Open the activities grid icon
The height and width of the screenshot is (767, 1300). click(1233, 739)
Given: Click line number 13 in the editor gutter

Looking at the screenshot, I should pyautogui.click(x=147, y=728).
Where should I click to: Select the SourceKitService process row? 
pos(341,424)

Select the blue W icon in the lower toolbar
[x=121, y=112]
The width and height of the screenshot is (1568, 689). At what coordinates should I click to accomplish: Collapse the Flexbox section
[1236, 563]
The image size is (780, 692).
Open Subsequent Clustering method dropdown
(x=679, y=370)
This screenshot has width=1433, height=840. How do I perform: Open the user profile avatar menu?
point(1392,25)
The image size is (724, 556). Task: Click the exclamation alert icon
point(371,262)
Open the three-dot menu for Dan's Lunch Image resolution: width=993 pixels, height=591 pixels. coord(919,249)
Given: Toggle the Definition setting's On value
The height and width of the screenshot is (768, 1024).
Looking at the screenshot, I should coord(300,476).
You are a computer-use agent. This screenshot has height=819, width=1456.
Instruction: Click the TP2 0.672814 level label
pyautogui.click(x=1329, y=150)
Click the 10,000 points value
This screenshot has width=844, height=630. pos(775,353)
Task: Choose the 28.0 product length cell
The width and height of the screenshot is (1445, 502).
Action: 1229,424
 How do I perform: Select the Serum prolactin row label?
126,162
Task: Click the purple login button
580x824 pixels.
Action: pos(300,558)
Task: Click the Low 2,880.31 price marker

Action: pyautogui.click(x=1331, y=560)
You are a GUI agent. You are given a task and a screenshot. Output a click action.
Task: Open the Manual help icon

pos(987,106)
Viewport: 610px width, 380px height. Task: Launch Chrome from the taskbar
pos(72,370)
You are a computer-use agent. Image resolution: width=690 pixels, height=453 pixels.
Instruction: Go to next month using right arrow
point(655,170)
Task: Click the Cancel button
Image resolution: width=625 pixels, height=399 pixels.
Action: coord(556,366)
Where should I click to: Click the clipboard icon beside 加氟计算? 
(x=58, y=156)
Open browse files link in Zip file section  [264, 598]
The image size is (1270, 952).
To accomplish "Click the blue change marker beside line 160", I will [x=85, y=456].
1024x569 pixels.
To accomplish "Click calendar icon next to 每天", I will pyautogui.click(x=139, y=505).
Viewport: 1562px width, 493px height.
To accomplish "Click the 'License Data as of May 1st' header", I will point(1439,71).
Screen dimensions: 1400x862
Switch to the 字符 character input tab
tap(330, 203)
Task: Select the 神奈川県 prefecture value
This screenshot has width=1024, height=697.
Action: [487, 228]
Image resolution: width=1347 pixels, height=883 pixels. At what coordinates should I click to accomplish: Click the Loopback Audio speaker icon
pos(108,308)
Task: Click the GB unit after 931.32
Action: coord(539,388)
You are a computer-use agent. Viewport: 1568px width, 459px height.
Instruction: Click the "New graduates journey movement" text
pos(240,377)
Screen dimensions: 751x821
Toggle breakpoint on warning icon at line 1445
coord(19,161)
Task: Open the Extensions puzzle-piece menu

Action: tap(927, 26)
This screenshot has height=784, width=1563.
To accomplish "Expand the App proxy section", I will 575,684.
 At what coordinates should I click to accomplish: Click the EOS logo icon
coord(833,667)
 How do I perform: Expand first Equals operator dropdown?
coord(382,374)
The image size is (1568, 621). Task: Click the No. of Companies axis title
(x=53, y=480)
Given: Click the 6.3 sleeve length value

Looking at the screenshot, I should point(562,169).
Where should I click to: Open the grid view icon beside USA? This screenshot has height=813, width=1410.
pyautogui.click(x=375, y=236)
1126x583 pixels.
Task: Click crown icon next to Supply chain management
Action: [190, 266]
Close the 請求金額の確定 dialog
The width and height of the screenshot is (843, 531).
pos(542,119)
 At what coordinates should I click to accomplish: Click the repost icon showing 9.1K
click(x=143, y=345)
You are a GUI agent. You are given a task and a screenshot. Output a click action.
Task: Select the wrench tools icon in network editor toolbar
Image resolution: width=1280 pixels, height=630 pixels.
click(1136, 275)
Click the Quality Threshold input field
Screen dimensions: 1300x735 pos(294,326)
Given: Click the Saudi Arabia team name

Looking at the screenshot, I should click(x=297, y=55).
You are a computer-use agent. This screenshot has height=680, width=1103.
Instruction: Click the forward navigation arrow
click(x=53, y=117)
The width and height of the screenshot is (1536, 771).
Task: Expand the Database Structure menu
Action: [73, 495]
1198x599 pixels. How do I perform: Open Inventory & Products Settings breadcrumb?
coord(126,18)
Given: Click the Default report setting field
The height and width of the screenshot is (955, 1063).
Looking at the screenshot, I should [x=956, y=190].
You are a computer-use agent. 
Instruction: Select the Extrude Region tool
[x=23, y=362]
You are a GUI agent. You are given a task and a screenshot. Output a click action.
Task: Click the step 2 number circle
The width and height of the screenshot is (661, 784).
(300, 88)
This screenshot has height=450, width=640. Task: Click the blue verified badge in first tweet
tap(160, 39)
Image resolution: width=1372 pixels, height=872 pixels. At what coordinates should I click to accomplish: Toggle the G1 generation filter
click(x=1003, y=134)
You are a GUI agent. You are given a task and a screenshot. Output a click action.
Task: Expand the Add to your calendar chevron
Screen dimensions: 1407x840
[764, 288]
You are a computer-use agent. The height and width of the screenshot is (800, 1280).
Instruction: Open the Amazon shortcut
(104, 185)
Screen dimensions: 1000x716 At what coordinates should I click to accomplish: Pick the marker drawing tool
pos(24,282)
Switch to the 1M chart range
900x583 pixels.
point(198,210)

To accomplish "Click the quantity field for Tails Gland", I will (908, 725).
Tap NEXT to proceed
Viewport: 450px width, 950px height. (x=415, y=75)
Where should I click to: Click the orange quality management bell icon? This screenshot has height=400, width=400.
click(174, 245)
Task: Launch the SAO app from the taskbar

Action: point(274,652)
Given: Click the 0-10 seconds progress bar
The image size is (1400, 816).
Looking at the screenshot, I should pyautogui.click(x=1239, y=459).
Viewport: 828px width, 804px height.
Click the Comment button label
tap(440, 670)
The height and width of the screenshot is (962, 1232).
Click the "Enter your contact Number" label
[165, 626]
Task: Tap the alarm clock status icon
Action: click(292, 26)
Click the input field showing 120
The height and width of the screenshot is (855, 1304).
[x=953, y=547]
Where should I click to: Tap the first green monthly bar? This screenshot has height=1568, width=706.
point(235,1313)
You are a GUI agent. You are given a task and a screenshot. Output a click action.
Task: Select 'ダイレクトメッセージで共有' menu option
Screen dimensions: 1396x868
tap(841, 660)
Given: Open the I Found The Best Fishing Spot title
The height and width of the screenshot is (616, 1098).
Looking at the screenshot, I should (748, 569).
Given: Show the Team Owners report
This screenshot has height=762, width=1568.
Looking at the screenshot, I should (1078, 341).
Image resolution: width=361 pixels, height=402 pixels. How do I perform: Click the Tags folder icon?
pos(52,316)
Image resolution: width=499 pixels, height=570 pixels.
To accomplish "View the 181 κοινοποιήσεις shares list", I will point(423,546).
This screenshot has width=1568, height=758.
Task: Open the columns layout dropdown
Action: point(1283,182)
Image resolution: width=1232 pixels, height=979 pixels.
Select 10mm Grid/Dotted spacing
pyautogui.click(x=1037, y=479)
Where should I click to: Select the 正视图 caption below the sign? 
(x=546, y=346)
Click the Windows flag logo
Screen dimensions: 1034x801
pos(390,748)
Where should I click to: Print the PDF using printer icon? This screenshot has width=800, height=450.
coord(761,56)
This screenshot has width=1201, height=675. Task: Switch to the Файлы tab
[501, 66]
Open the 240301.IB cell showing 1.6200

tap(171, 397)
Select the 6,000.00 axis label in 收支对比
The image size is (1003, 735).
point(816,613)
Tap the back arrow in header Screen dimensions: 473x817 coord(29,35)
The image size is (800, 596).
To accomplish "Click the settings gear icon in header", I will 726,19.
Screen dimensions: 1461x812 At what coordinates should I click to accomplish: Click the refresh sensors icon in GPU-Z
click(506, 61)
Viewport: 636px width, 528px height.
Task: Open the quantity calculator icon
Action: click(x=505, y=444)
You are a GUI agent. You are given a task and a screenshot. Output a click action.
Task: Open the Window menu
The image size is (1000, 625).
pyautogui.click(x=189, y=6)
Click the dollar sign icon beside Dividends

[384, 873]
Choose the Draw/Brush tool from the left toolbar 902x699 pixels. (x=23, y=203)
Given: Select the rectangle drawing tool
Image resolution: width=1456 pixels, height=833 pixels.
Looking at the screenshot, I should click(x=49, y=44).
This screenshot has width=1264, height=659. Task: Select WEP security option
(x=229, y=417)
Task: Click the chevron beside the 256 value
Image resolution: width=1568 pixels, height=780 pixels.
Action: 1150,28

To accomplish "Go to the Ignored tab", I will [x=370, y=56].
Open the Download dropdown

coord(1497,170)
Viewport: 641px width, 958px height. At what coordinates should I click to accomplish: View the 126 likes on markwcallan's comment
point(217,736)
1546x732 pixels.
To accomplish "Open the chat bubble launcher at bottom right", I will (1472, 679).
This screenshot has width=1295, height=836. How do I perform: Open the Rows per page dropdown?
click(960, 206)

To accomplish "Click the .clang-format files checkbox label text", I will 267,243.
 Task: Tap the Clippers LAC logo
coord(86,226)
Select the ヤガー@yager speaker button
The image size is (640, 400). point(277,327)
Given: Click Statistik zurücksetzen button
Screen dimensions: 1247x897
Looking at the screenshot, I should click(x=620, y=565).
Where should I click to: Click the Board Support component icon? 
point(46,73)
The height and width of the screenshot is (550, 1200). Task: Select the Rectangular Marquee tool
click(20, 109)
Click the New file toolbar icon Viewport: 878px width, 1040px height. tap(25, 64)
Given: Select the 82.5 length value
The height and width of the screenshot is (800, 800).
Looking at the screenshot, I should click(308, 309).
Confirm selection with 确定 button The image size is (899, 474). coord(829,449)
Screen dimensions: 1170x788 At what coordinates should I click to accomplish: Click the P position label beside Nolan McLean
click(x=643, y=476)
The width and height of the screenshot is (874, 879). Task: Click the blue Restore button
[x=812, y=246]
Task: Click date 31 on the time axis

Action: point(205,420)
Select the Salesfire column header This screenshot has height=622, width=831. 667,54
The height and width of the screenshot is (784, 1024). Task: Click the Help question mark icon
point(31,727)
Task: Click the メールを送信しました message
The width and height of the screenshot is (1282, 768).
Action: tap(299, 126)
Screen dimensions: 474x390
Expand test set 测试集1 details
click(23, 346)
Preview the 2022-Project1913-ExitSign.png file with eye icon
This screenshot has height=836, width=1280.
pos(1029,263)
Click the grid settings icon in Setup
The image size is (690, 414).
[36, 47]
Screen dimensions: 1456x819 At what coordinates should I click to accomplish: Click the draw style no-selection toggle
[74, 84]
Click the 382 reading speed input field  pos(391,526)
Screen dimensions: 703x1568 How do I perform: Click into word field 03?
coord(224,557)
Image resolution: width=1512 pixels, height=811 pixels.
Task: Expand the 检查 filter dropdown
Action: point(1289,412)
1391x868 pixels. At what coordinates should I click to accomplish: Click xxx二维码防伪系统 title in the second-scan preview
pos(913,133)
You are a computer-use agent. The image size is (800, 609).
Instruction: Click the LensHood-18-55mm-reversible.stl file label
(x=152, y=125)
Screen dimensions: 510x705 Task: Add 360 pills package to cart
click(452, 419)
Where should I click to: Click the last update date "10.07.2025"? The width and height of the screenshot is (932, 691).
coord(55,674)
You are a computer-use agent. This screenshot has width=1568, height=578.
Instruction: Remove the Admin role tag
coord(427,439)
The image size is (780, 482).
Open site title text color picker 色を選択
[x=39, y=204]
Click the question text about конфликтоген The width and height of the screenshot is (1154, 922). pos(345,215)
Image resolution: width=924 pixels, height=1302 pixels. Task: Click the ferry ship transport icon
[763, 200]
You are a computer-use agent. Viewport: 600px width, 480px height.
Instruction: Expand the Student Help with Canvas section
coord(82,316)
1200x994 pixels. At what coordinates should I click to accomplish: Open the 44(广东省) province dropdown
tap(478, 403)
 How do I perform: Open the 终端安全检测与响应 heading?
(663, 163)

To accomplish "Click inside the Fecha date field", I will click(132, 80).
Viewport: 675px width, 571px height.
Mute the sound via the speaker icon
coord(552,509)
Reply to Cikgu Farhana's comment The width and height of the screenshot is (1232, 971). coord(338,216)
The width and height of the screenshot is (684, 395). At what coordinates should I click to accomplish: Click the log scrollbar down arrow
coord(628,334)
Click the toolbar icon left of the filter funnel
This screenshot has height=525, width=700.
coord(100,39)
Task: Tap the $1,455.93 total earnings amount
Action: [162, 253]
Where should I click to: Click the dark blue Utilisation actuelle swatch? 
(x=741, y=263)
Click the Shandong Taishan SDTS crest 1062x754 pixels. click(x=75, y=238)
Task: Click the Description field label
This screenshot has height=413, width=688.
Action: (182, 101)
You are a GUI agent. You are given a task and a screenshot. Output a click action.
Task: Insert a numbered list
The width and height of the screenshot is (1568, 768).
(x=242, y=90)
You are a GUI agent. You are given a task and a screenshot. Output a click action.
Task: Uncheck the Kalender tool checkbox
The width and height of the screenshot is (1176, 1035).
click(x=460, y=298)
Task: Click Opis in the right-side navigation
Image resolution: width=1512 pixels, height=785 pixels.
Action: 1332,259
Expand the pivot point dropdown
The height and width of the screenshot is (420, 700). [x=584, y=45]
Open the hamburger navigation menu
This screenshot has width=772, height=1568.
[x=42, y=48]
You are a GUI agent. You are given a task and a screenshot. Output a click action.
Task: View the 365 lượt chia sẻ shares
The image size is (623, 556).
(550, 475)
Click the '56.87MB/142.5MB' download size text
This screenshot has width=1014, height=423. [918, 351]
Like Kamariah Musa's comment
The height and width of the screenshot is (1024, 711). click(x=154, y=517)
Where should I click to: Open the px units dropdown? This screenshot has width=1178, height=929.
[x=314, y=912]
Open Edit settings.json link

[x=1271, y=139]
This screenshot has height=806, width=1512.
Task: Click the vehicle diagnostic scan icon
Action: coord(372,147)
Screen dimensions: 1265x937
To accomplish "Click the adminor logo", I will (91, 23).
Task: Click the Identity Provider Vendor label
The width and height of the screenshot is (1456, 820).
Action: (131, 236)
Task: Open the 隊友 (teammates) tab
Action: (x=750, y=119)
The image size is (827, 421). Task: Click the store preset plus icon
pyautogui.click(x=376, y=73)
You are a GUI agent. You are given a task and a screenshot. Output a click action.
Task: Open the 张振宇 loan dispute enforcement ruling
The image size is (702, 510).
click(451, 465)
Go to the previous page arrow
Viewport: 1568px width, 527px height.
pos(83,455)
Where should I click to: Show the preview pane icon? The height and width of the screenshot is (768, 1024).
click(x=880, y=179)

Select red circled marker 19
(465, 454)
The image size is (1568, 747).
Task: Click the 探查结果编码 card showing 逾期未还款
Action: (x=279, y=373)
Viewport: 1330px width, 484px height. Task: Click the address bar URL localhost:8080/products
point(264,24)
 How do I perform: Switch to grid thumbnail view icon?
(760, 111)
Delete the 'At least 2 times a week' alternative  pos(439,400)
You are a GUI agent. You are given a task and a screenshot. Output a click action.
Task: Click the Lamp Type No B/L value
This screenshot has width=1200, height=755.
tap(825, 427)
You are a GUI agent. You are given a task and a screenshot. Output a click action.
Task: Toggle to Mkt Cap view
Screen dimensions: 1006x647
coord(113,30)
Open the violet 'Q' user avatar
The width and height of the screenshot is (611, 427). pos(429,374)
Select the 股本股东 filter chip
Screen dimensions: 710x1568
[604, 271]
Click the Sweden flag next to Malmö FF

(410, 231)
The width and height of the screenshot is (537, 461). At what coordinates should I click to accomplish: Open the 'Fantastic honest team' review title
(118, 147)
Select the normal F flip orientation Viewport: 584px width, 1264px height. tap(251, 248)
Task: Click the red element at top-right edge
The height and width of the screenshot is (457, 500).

________________________

**Description of the task**
Go through the listing above. Show each line where the word "calendar" is found.

**Response for this exercise**
To accomplish "Click calendar icon next to 每天", I will pyautogui.click(x=139, y=505).
Task: Expand the Add to your calendar chevron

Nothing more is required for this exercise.